Australian Open Tournament referee Wayne McKewen, told the Melbourne Age that temperatures of around 40C alone would not cause play to be suspended. He told the paper: "When you get a high humidity and a high temperature, that's when it starts to affect the players, personnel on-site, spectators, fans."
The tournament's medical officer Dr Tim Wood explained that the number of breaks in tennis made it less risky at high temperatures. "Tennis, as a sport, is relatively low risk for major heat problems compared to, in Melbourne, AFL football, compared to continuous running events... The time the ball is in play, [compared with] total time for the match, is relatively small. The amount of heat they produce from muscles exercising is relatively small in terms of what someone continuously exercising will do."
Not all the players seem to agree. "Until somebody dies, they're just keep going on with it and putting matches on in this heat," said Dancevic. Caroline Caroline Wozniacki claimed that her water bottle had started to melt, while John Isner said going on court was like opening an oven.
World Cup Fifa's decision to award the 2022 World Cup to Qatar has proved controversial to say the least. It now seems inevitable that the tournament will have to be moved to the northern hemisphere winter, as temperatures in the Gulf State can reach 50C in the summer, when the World Cup is usually held.
However, it is not just in Qatar where the heat puts players at risk. There have been warnings that temperatures in some host cities in Brazil this summer could put the players at risk. Italian coach Cesare Prandelli warned of the risk of heat exhaustion even before the draw for the tournament was made, and Italy were pitted against England in Manaus, an Amazonian city where the temperature is likely to be above 30C and the humidity around 80 per cent.
Winter Olympics Sochi in Russia hosts the 2014 Winter Olympics next month, despite the fact that it is a summer resort and could suffer from a lack of snow.
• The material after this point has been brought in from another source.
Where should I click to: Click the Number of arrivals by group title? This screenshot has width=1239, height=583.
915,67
There was a similar problem in Vancouver in 2010, when the ski slopes were covered with artificial snow and bordered by mud.
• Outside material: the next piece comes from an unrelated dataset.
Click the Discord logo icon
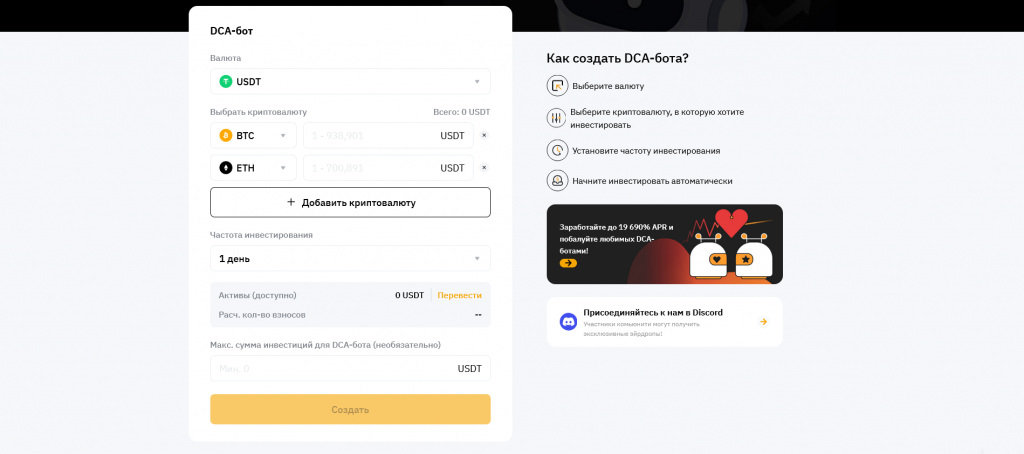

However, Vladimir Putin has a plan. "As part of the $50bn cost of the Games, the most expensive Olympics, Russia is using 200 snowmakers drawing water from lakes to create snow,” reported Eurosport late last year. “They also stored round 450,000 cubic metres of 'real' snow,"
Cycling Heat and humidity can present a problem for some sports, but in cycling they are actively encouraged as a way of ensuring faster times. During the 2012 Olympics in London competitors and spectators in the velodrome sweltered in temperatures of around 30C, but it helped make the velodrome one of the fastest in the world, according to Wired.
It certainly worked for the home team as Great Britain won seven of ten gold medals in the velodrome, cheered on by a sweating crowd.